We have seen several rotations and reversals over the past year or so, as new Covid variants and treatments have “whipsawed” economic sentiment. This can be a tough environment to be an investor as trends can change incredibly quickly.
Our approach, as always, is to try and have a foot in both camps, with no strong preference towards “re-opening” or “working from home” trends.
A kicker to returns
The resurgence of the FTSE 100 will hopefully help performance in a slightly indirect way. This is because we hold a number of defined returns products which are linked to the FTSE 100 Index.
Whilst the price of these products does move as a result of the index returns, there is also something of a “delay” built in. The full value of these products only becomes apparent if we pass one of the potential kick-out dates and market levels.
Between now and the end of March, we have four defined returns which might mature (depending where the market is on a particular day), totalling around 6% of the cautious and balanced funds.

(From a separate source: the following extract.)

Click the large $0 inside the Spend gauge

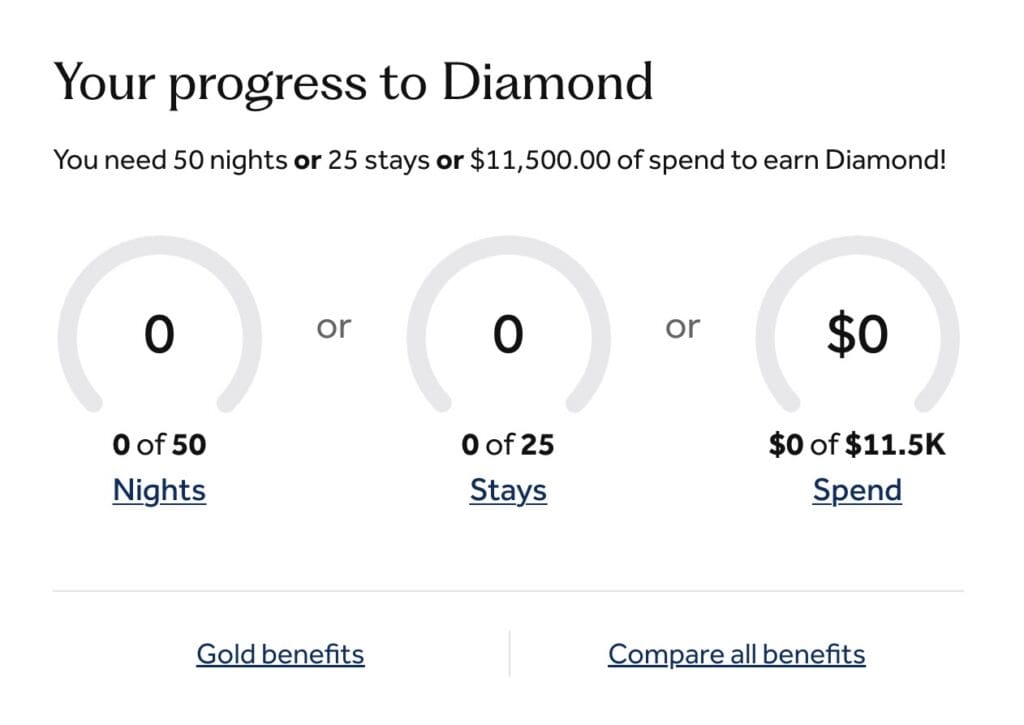click(857, 334)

For example, on 31st January, our Credit Suisse product will kick-out should the FTSE 100 be above 7,588 and the S&P 500 above 2,822.
As I write this (14 January), these markets are at 7,550 and 4,640 respectively. The S&P is well above the level we require whereas we still need another 38 points of gain from the FTSE 100.
This product was set up in 2018 and promised to pay a potential 10.83% pa. Because the markets (the FTSE in particular) were below the starting level on the first three anniversary dates, the product has rolled onto its fourth year.
This means, if it kicks out this year the return from launch will be 10.83% x 4 = 43.32%, even though the FTSE looks like being flat at best.
Of course, we could have bought equities directly instead and we would then have received dividends too. Interestingly, if we’d put half of the money into the FTSE 100 and half in the S&P 500 instead, our return would be a very similar 47.39% (Source: FE Analytics/Equilibrium Investment Management). The return of the product would be almost the same as the return on the market, but with some downside protection thrown in “for free”!
Markets don’t always go up. These products have a nice feature in that if markets drop over six years, then we still get our initial money back unless the market is more than 40% down (something that hasn’t happened in past six-year periods).
In the case of the Credit Suisse product, if it doesn’t kick-out this year we might get the returns next year instead when we’d receive 54.15%, or even in year six when we could receive 64.98% (10.83% x 6) if markets are above the starting levels.
We like to invest into a variety of different asset classes. Even then, we might not always access those asset classes in a direct fashion. Defined returns is one way which we can benefit from rising equity markets but protect ourselves to some extent should they fall.
If we do get kickouts, we are likely to reinvest some of the money back into defined returns. We will also look at topping up our “real assets” like property, as we think these protect against inflation rising even further. We may also buy some traditional equity but use some other ways of hedging this risk.